Понятие добродетели заменяется здесь понятием искупительной жертвы. Бог принес себя в жертву человеку, поэтому и человек должен жертвовать собою богу. Чем крупнее жертва, тем лучше и деяние. Чем больше деяние противоречит природе человека, чем больше самоотречение тем выше добродетель. Особенно католицизм развил и осуществил это исключительно отрицательное понятие добра. Его высшее моральное понятие есть понятие жертвы, отсюда высокое значение отрицания половой любви – девство. Целомудрие, или, вернее, девство, есть характерная добродетель католической веры. Оно не основано на природе и есть чрезвычайная, самая трансцендентная, фантастическая добродетель, добродетель супранатуралистической веры; оно есть высшая добродетель для веры, но не добродетель сама по себе. Следовательно, вера считает добродетелью то, что само по себе, по своему содержанию, не есть добродетель; ей, стало быть, неведомо чувство добродетели; она необходимо должна снижать истинную добродетель, потому что превозносит мнимую добродетель и не руководится никаким иным понятием, как только понятием отрицания, противоречия человеческой природе.
Итак, деяния истории христианской религии соответствуют христианству, хотя и противоречат любви; поэтому противники догматического христианства совершенно правы, когда они винят его за жестокие поступки христиан; однако они в то же время противоречат и христианству, так как христианство есть не только религия веры, но и религия любви, и обязывает нас не только верить, но и любить. Значит, бессердечные деяния, внушенные ненавистью к еретикам, одновременно соответствуют и противоречат христианству? Как же это возможно? Да, христианство санкционирует в одно и то же время как поступки, вытекающие из любви, так и поступки, вытекающие из веры без любви. Если бы христианство сделало законом только любовь, то приверженцы его были бы правы, и христианство нельзя было бы обвинять во всех ужасах истории христианской религии; если бы оно сделало законом только веру, то и упреки людей неверующих были бы справедливы безусловно, без всяких ограничений. Но христианство не отдалось всецело любви; оно не поднялось до той высоты, чтобы понимать любовь абсолютно. И оно не могло достичь этой свободы, раз оно есть религия – и поэтому любовь осталась в подчинении у веры. Любовь есть экзотерическое, а вера – эзотерическое учение христианства; любовь есть только мораль, а вера – религия христианской религии.

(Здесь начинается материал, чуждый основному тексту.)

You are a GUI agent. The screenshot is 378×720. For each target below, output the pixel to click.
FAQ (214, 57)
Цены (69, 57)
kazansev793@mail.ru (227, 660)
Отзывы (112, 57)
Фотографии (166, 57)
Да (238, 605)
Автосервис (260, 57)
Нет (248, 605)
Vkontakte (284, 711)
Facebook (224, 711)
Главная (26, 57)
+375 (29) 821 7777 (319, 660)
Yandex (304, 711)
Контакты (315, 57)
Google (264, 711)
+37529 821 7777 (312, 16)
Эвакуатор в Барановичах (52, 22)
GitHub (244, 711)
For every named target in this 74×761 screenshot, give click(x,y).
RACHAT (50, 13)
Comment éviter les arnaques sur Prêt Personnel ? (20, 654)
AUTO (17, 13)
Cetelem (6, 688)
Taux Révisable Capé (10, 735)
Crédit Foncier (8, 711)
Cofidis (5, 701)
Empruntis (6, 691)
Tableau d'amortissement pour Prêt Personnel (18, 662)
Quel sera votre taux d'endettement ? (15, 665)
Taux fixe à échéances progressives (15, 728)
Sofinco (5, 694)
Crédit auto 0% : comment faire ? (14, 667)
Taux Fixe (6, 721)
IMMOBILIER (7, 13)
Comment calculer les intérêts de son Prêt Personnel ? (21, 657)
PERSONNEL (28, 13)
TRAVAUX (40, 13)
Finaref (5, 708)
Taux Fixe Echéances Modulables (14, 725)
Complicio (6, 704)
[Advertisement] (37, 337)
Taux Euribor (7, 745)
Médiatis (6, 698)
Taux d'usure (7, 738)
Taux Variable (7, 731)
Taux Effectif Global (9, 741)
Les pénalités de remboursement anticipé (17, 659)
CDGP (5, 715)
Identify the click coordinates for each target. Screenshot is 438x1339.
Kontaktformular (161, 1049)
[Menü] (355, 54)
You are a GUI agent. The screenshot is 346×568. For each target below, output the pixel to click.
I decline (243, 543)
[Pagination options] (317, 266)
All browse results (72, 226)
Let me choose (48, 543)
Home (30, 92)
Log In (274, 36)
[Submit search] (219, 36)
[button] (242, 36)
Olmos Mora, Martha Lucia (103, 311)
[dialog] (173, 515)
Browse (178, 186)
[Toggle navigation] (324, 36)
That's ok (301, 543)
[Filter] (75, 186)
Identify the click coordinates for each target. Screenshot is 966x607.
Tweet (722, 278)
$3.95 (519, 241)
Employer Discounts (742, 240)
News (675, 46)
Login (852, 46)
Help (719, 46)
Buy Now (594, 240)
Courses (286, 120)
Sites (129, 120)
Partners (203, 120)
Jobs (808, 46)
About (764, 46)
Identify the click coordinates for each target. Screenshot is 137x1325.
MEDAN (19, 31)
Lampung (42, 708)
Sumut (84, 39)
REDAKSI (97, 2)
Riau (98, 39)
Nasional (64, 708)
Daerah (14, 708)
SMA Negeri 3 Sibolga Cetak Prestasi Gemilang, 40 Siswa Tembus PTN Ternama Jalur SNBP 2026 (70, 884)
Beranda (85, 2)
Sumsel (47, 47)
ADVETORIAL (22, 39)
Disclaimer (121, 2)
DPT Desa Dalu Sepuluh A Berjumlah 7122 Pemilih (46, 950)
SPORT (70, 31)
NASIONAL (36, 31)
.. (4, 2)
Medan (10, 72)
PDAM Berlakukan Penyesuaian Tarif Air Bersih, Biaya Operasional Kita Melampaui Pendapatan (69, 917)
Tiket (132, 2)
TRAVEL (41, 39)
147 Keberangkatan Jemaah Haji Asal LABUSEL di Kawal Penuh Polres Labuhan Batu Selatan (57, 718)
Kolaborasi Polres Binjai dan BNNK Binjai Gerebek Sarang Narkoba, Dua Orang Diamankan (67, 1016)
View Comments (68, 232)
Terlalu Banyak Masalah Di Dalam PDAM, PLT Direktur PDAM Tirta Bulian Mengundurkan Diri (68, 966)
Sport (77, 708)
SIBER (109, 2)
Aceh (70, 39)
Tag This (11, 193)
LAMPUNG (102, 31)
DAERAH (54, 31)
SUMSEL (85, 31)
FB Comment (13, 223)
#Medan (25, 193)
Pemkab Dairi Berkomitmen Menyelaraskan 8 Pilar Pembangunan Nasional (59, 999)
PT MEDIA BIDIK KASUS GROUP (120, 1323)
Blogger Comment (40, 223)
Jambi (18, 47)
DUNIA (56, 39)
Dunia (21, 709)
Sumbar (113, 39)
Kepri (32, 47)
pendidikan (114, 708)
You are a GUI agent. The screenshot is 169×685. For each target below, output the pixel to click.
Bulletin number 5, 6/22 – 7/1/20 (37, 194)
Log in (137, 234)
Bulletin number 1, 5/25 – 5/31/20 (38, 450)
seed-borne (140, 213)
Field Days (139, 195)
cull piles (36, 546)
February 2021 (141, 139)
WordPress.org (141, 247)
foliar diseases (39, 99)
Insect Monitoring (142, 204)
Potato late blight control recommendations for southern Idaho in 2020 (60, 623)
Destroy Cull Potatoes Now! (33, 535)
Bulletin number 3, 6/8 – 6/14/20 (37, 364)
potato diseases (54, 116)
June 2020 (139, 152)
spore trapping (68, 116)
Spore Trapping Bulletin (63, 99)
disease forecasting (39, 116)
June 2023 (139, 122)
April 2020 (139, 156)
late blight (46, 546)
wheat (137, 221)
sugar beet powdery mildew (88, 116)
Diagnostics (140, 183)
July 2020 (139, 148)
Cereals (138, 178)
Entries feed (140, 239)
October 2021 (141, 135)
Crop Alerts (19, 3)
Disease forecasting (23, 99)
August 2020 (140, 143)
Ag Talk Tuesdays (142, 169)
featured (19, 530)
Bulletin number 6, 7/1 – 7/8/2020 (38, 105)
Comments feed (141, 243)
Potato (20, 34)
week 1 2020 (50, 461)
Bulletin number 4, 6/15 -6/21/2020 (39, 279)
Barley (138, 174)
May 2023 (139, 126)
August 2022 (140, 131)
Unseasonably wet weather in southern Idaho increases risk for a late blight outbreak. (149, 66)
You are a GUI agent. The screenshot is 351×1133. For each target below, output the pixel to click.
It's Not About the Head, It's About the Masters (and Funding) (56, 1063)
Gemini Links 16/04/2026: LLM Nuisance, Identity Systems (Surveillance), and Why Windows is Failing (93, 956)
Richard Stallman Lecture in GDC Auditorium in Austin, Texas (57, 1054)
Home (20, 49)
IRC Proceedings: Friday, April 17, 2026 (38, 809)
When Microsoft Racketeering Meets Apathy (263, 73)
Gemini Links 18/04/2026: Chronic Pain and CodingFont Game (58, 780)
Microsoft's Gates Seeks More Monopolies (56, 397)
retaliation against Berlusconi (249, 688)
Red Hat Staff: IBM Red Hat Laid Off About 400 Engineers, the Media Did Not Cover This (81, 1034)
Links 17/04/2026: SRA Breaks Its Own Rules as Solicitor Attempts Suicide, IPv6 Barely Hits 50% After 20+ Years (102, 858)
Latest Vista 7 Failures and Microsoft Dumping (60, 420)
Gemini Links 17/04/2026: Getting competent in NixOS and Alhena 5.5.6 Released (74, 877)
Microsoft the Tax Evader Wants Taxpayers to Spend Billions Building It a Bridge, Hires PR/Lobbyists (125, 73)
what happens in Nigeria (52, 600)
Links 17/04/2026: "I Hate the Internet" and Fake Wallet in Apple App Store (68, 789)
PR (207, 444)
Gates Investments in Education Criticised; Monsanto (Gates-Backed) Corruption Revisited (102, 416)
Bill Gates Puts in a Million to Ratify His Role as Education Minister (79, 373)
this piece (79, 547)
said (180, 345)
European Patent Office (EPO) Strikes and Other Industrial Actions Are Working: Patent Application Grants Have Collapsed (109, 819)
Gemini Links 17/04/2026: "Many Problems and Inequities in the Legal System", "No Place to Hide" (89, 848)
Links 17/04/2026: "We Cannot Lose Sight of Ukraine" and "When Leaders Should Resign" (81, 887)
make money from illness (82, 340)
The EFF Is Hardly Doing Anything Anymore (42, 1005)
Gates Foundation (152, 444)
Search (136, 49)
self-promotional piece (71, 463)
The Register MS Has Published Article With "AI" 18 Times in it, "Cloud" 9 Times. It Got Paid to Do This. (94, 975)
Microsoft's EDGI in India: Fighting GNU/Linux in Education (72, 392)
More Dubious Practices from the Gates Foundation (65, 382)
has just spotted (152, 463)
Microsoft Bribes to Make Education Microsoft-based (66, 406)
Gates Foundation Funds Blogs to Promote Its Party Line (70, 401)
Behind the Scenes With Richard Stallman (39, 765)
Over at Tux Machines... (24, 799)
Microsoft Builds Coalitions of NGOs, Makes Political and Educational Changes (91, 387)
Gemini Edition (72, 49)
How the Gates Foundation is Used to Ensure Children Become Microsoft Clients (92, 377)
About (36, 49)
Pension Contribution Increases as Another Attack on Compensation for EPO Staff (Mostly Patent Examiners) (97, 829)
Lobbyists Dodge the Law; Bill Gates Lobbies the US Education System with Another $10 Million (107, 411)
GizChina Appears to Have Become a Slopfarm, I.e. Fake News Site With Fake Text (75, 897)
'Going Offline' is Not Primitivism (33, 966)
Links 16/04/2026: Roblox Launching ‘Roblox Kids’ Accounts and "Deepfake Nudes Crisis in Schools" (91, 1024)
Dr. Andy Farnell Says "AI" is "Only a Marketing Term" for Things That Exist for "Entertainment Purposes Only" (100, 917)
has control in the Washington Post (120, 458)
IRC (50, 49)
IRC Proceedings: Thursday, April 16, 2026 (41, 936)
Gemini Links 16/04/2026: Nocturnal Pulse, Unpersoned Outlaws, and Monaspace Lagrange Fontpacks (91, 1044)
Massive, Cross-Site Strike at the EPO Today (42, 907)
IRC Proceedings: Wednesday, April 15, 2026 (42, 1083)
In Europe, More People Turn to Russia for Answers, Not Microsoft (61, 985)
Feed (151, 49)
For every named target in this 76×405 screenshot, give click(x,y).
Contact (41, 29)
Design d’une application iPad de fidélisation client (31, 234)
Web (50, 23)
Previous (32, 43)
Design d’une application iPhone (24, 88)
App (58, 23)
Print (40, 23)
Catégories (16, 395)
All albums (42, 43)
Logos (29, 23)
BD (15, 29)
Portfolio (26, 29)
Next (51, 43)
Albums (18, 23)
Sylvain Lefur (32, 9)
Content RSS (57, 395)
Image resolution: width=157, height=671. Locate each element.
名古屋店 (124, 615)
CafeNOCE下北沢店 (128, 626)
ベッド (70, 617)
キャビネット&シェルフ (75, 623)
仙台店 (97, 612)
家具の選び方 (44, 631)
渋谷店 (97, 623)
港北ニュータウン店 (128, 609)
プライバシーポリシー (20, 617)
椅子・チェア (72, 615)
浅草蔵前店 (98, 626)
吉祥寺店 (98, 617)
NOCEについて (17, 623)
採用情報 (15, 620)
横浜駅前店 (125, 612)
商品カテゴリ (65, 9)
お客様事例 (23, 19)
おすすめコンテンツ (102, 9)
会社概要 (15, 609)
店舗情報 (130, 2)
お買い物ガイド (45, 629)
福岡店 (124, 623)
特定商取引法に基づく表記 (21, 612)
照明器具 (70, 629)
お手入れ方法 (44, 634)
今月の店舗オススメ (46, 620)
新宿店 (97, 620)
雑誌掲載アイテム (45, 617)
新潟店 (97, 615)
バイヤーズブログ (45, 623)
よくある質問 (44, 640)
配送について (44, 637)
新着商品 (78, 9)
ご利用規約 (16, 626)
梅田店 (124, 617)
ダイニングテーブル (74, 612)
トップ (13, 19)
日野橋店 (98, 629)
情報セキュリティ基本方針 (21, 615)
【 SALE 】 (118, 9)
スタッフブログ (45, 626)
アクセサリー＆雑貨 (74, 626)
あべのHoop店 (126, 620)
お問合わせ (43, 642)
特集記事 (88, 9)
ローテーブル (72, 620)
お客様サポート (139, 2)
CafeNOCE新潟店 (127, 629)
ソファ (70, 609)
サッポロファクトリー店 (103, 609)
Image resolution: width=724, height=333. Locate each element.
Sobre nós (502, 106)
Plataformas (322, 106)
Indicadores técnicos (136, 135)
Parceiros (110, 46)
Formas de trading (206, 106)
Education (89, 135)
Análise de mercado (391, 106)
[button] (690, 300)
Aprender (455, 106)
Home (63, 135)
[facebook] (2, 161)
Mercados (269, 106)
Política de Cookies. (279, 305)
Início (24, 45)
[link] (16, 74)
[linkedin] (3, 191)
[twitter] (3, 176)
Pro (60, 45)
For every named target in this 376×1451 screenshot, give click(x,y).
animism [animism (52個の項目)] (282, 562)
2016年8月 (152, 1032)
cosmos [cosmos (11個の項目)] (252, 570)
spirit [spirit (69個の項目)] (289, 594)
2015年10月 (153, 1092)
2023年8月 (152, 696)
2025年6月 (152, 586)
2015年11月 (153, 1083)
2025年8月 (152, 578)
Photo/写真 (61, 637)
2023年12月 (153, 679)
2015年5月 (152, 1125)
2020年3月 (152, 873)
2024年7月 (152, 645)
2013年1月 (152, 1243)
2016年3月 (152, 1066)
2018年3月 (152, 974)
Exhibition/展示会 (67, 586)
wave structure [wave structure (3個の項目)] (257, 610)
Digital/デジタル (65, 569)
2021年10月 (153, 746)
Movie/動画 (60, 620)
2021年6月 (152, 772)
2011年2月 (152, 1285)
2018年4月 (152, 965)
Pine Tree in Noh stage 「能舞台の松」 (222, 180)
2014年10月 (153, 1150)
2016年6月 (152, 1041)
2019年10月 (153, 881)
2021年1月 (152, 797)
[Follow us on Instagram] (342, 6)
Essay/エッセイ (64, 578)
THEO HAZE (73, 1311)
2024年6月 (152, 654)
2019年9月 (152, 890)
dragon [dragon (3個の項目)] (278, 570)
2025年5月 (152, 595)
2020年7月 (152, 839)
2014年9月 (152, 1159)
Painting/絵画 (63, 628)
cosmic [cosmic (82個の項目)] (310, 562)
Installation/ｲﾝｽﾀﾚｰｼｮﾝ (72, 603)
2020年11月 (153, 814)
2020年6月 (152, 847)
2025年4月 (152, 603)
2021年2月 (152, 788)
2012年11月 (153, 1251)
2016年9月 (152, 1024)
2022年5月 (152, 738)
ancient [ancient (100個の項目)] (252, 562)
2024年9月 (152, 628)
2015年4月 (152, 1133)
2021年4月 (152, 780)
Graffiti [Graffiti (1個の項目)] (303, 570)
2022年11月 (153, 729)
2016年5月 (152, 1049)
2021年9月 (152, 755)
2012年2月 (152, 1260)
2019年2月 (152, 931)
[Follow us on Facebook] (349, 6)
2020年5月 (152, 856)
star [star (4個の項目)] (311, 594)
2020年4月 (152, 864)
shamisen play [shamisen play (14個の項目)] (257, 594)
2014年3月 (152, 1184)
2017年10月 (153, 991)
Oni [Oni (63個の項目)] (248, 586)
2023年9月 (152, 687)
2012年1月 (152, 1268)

Бог есть любовь. Это положение есть высший принцип христианства. Но противоречие между верой и любовью заключено уже и в этом положении. Любовь есть только предикат, а бог – субъект. Чем же является этот субъект в отличие от любви? Я должен по необходимости так ставить вопрос и делать это различие. Необходимость различия отпала бы лишь в том случае, если бы имело силу обратное положение: любовь есть бог, любовь есть абсолютное существо. В положении «бог есть любовь» субъект является тьмою, в которой прячется вера; а предикат – светом, которым впервые освещается сам по себе темный субъект. В предикате я проявляю любовь, а в субъекте – веру. Любовь не наполняет всего моего духа: я оставляю еще место и для нелюбви, когда я мыслю бога как субъект в отличие от предиката. Поэтому я не могу не терять из виду или мысль о любви, или мысль о субъекте и должен жертвовать то любовью ради личности бога, то личностью бога ради любви. История христианства достаточно подтверждает это противоречие. Католицизм с особенным воодушевлением превозносил любовь как божественную сущность, так что у него в этой любви совершенно исчезала личность бога. Но в то же время в одной и той же душе он жертвовал любовью ради величия веры. Вера зиждется на самостоятельности бога, а любовь уничтожает ее. «Бог есть любовь», что значит: бог есть ничто сам по себе; кто любит, тот поступается своей эгоистичной самостоятельностью; он обращает то, что любит, в неотъемлемую сущность своего бытия. Но когда я погружаюсь в глубину любви, во мне опять всплывает мысль о субъекте и нарушает гармонию божественной и человеческой сущности, которую установила любовь. Выступает вера со своими притязаниями и оставляет на долю любви только то, что принадлежит вообще предикату в обыкновенном смысле. Она не позволяет любви свободно и самостоятельно развиваться; она делает себя сущностью, главным делом, фундаментом. Любовь веры есть только риторическая фигура, поэтическая фикция веры – вера в экстазе. Когда же вера начинает приходить в себя, тогда и от любви ничего не остается.